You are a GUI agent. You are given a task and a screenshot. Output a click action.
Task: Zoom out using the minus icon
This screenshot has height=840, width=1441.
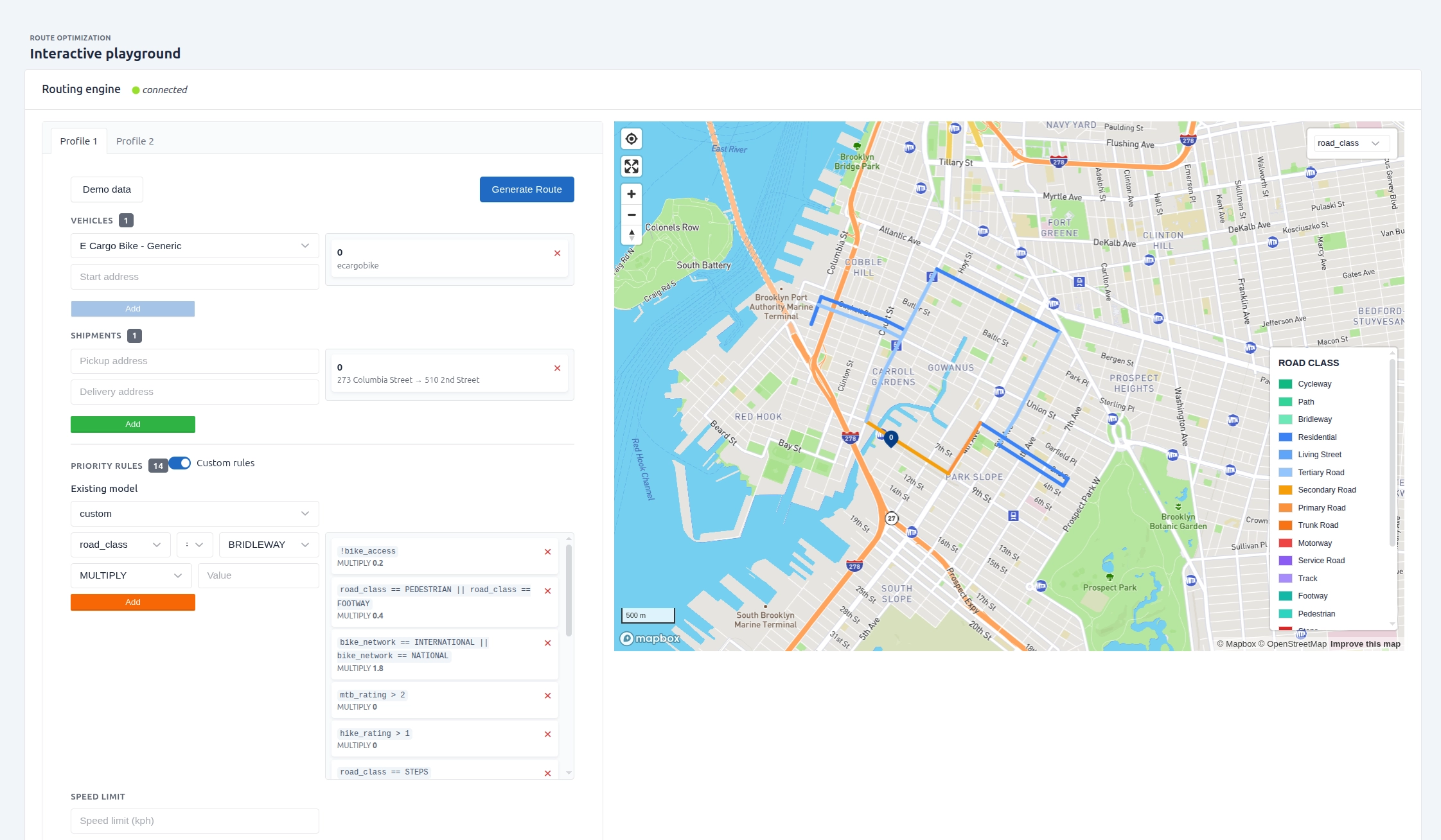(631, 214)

++++

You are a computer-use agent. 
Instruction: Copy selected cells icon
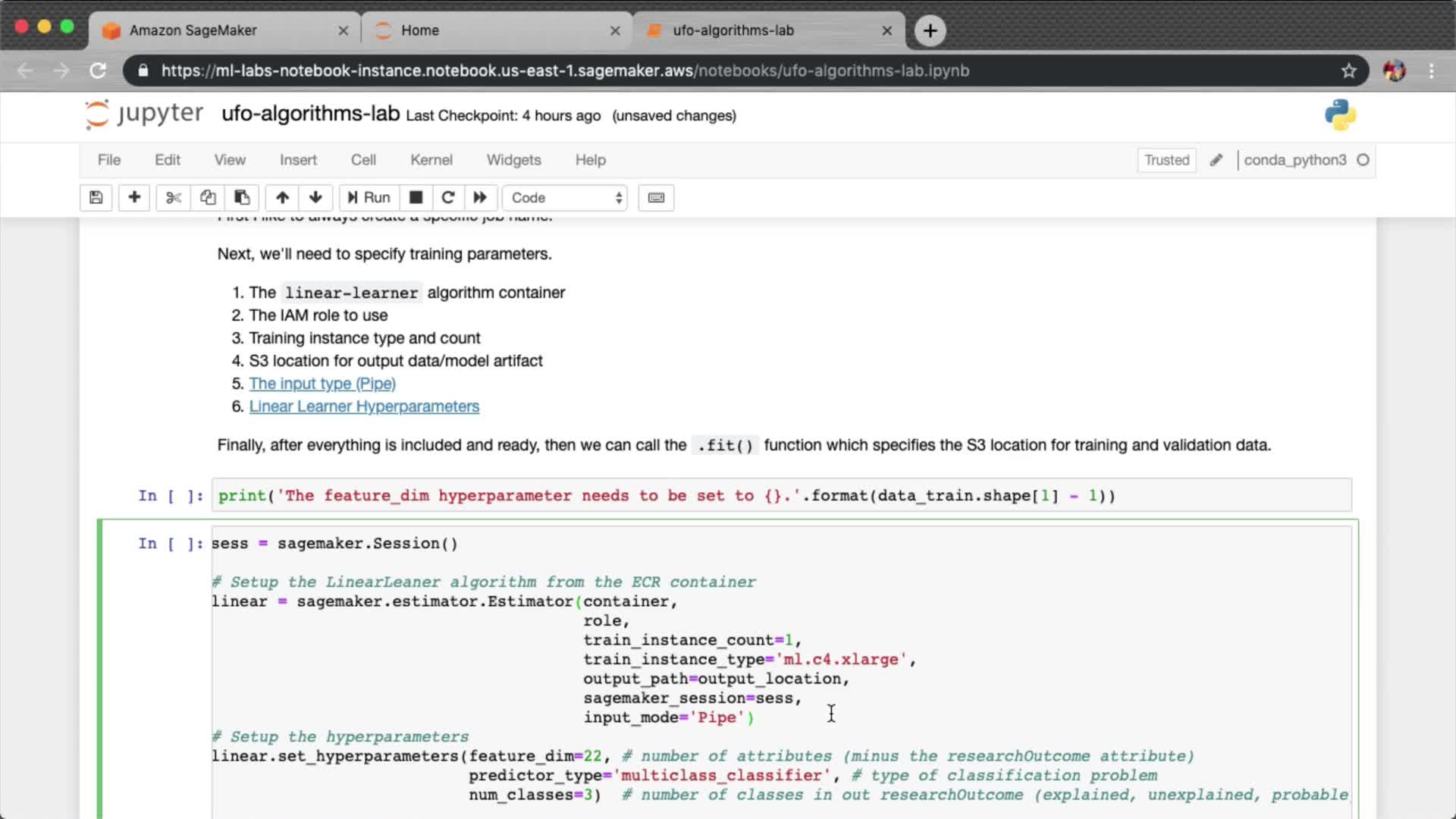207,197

++++

Return every line above in which the string "agent" occurs.

You are a GUI agent. You are given a task and a screenshot. Output a click action.
You are a computer-use agent. 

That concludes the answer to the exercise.